Выехал к нам районный наш рентген. Грудные клетки просвечивали. У нас с ним, да не у одних нас, затменья в легких найдены были. Под вопросом. Направляют нас в город. Там, мол, почище аппаратура – уточнят. Ну, просветились мы – никаких затмений у нас нет. Табачина просто сгустился. Районному рентгену, значит, и не под силу. Вышли мы из кабинок, подчембарились ремешками – что дальше делать? Обратно автобуса ждать долго, день не базарный. Пойдем, говорю, где ни то на радостях пивка выпьем. На страх чахотке…

Пойдем.

И угадали мы с ним, удалы алкоголики, в диетную столовую. Город-то худо знаем.

Пива в столовой нет, однако выбивает мой Мироныч талончики – садимся. И случилось нам угадать за один стол с язвенником желудка. Творогу тот выписал. Съест ложечку и прослеживает – в тот отдел угадывает или мимо? Удостоверился, что по маршруту прошло, с язвой посоветуется – еще ложечку съест.

- А помогает все же молочное? – участливо так спрашивает Мироныч.

Сквасился язвенник, рукой махнул:

- Ножа бы ей звонкого… хирургического, – повыше пупка себе указал.

Подзакусили мы – идем по городу, мне ни к чему, а Мироныч солдата приметил. Мороженое тот стоит ест.

Ну, и к этому с вопросом:

- А тянет же, служба, на молочное?

- Да купил вот, – говорит, – побаловаться.
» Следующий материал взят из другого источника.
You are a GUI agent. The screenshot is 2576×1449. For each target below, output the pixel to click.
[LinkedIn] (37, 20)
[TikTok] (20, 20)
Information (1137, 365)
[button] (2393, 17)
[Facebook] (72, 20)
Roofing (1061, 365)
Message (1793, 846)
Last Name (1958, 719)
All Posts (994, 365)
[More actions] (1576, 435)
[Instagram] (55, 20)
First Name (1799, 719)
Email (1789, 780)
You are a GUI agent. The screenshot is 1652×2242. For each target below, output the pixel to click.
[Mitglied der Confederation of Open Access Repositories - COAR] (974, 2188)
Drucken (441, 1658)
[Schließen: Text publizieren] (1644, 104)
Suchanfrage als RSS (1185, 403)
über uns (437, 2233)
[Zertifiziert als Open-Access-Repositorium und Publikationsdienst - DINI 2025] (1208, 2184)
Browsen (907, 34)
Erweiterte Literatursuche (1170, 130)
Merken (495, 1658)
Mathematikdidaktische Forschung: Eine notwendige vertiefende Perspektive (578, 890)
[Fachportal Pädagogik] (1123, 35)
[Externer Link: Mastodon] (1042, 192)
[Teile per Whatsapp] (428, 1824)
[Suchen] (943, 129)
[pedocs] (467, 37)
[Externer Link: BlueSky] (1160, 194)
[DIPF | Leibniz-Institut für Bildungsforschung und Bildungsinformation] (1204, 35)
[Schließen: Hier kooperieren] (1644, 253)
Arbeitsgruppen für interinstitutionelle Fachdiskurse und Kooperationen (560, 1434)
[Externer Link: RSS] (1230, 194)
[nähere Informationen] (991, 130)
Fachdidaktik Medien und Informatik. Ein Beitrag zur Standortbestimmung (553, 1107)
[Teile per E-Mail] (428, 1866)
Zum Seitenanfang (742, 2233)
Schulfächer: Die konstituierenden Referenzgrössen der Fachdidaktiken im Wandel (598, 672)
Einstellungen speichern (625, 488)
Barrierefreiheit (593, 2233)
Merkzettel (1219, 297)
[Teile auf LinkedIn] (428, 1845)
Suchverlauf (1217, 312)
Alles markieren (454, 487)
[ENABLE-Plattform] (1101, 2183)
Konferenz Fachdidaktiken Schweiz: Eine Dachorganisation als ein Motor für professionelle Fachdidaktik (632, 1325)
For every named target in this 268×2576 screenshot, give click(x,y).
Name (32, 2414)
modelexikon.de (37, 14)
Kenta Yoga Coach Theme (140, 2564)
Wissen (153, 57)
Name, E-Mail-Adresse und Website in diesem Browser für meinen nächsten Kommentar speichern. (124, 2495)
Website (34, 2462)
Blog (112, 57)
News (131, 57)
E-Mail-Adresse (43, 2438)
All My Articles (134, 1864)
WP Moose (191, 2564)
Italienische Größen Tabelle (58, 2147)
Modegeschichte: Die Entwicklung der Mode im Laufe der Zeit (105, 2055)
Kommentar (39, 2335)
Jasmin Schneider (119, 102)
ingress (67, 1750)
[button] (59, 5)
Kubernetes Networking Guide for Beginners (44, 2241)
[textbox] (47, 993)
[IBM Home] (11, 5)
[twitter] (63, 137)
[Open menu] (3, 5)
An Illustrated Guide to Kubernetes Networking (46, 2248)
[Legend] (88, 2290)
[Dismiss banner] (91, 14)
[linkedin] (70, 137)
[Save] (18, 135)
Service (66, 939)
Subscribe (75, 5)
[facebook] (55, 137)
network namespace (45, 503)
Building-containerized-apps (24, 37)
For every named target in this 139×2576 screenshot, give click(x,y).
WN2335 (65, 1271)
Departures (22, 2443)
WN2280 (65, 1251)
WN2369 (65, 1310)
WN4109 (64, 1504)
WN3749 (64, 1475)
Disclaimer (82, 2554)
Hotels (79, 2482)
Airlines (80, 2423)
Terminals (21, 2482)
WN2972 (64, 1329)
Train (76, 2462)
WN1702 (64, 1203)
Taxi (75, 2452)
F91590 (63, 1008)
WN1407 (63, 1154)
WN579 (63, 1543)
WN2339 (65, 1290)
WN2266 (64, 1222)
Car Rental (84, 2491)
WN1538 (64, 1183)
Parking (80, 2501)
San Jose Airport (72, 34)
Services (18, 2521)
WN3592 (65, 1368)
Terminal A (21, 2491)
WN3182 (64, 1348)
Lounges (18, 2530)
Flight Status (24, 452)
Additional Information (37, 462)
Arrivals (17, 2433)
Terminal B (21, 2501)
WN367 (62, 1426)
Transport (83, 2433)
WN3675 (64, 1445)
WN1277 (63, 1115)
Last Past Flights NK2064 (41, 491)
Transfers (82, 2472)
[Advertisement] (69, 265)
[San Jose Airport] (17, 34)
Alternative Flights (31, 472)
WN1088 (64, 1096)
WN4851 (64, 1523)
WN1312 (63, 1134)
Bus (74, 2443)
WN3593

В увольненье на всяки пустяки тянет.

- Как – пустяки? – зашевелились дворняги у Мироныча. – Это почему так судишь? Тебе значит – «пустяки», «побаловаться», а наши доярки – дождь ли, слякоть ли, гнус – до последней струйки из-под коровы не вылазь, сиди?!

- А красивые они у вас, доярки-то? – не расстраивается солдат.

Миронычу и вовсе неладно:

-Красивые?! Да с таким носатиком единая близко к загсу не рыскнет! За демона лучше…

- Но, но! Папашка… – остерег его солдат. И руки платочком обихаживать начал.

- Чего – «но»?! Чего нокаешь? – вскинулся Мироныч. – Присягу принимал, а как малютка… мороженку лижешь.

- Вы покороче про присягу! – просмыкнул пальцы под ремнем солдат. – Покороче, предупреждаю!

Нос у рядового краснеть начал, а казанки на правом кулаке – белеть. Глаза активные сделались.

Сгреб я Мироныча и во весь упор деревяшки тащу. Пойдем, мол, от греха. Не знаешь разве – у рядовых рука ноская…

Квартал прошли, второй – ворчит мой Мироныч, досадует.

Баловство нашел!.. Пустяки ему!..

Вывески между тем все прочитываем. «Пиво – воды» нас интересуют. Или недиетная чайная. До автобуса-то долго еще.

Аптеку миновали, музыкальную мастерскую прошли, и попадается нам «Детский сад № 8».

- Зайдем? – остановился Мироныч.

- Это зачем еще?

- Ээ… ребятишек посмотрим… игрушки…

- Что ты с ним  будешь делать!

Во дворе все поместье оградками разгорожено. Голубые оградки, зеленые, желтенькие. Качели там у них, песок, «кони», «лебеди» с беседками. А посреди всего этого – ребятишки. Крику – что у сорочат с галчатами. Облокотились мы на оградку, наблюдаем.

 Через малое время подбегают к нам две девчушки:

- Вам кого, дедушки? Кто у вас здесь?

- А никого, – говорим. – На вас вот посмотреть пришли.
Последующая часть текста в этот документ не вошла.